Предложенный отрывок:
━━━━━━━━━━━━━━━━━━━━━━━━━━━━━━
В прижизненных изданиях слов “об угнетенном народе”, конечно, нет — вместо этого “запел песню похоронную”. Но составители советского академического издания восстановили в правах “угнетенный народ”, считая слово “похоронную” цензурным искажением. Американский же литературовед Ричард Пийс, хотя и считал упоминание об угнетенном народе “странным”, все же, как и многие и до, и после него, соблазнился этим упоминанием, да его и истолковал, как мне кажется, наиболее верно. По его мнению, это упоминание “ведет к появлению Украины собственной персоной, ведь тема ее является центральной для всех этих повестей” — и при этом “есть что-то темное, атавистическое в авторском отношении к Украине”7.
Но тогда выходит, что тема предательства Андрия Бульбы продолжена за пределы текста повести в следующем за “Тарасом Бульбой” “Вие”? И продолжена она некоторыми особенностями образа главного героя этой следующей повести.
Особенности эти — уже в самом его имени, в переводе с прозрачного для читателя языка библейских и античных аллюзий означающего неверующего (Фому) и вдобавок предателя (Брута). В этом смысле он ничем не отличается от Андрия Бульбы, да и палач его весьма смахивает на Тараса: “уже престарелый, с седыми усами и с выражением мрачной грусти”, сотник ведет Хому к мертвой панночке. И это как раз его первые ощущения при виде панночки, лежащей в гробу, в рукописи “Вия” обозначены приведенной выше цитатой с “песней об угнетенном народе”.
В гробу он видал угнетенный народ! Но властно довлеет призыв Киева-Вия: “Туда! туда! в Киев, в древний, в прекрасный Киев”. Это уже сам Гоголь пишет земляку Михаилу Максимовичу. И добавляет: “Он наш, он не их…” Если учесть, что в конце 1833 года, когда начинает разворачиваться этот биографический сюжет, в творческом сознании писателя начинает разворачиваться и метасюжет “Миргорода”, то такие заявления, конечно, дорогого стоят.
Открытие Киевского университета в год смерти председателя Совета министров князя В. П. Кочубея стало таким же “памятником” ему, как нежинская Гимназия высших наук — его патрону и учителю канцлеру князю А. А. Безбородко. “Главной целью открытия в Киеве университета была русификация края после польского восстания 1830–1831 годов”8, — справедливо указывает нежинский гоголевед Павел Михед, который, впрочем, полагает, что “не их” в письме Гоголя следует однозначно читать “не великороссов”.
На это можно возразить, что имперское правительство, во главе которого стоял украинец, “русификацию края” проводило за счет не столько велико-, сколько малороссов, видя в последних ту самую ветвь “русов”, то есть русских, которая и должна здесь развиваться и развивать этот край во всех отношениях, и прежде всего в культурно-образовательном, — в условиях более чем реального в то время польского экономического, социального и культурного доминирования на Правобережной Украине, вплоть до самого Киева. Поляки без конца восставали, а Гоголь их пугал в “Тарасе Бульбе” то запорожской вольницей (в первой редакции), а то уж и вовсе не политкорректно — Русским Царем (во второй). Впрочем, не то же ли самое делал и Пушкин в “Клеветникам России”?
━━━━━━━━━━━━━━━━━━━━━━━━━━━━━━
Содержимое набора:
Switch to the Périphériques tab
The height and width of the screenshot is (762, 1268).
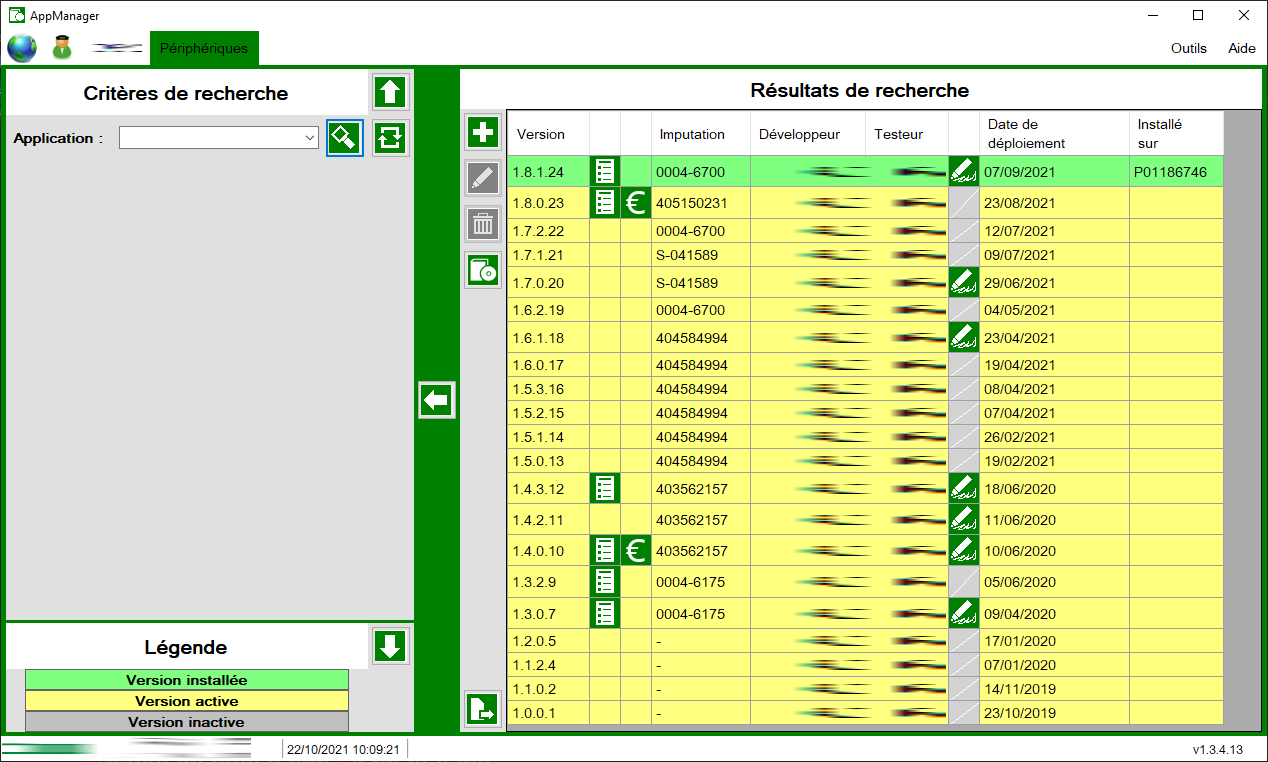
━━━━━━━━━━━━━━━━━━━━━━━━━━━━━━
Что сделать: Напишите продолжение отрывка о Гоголе и теме Украины в повестях «Миргорода», начав сразу после его последнего предложения.

Результат выполнения:
Не упустим из виду важный нюанс: поляки не без основания воспринимались в качестве “агентов” западного влияния вообще. Но для попечителя Киевского учебного округа Е. Ф. фон Брадке, набиравшего штат нового университета, “русский, немец и поляк не существовали, а только способные и неспособные люди”9. И кто бы с этим не согласился?
Гоголь не согласился: “Он наш, он не их, неправда? ‹…› Говорят, уже очень много назначено туда каких-то немцев, это тоже не так приятно. Хотя бы для святого Владимира побольше славян. Нужно будет стараться кого-нибудь из известных людей туда впихнуть, истинно просвещенных и так же чистых и добрых душою, как мы с тобою”.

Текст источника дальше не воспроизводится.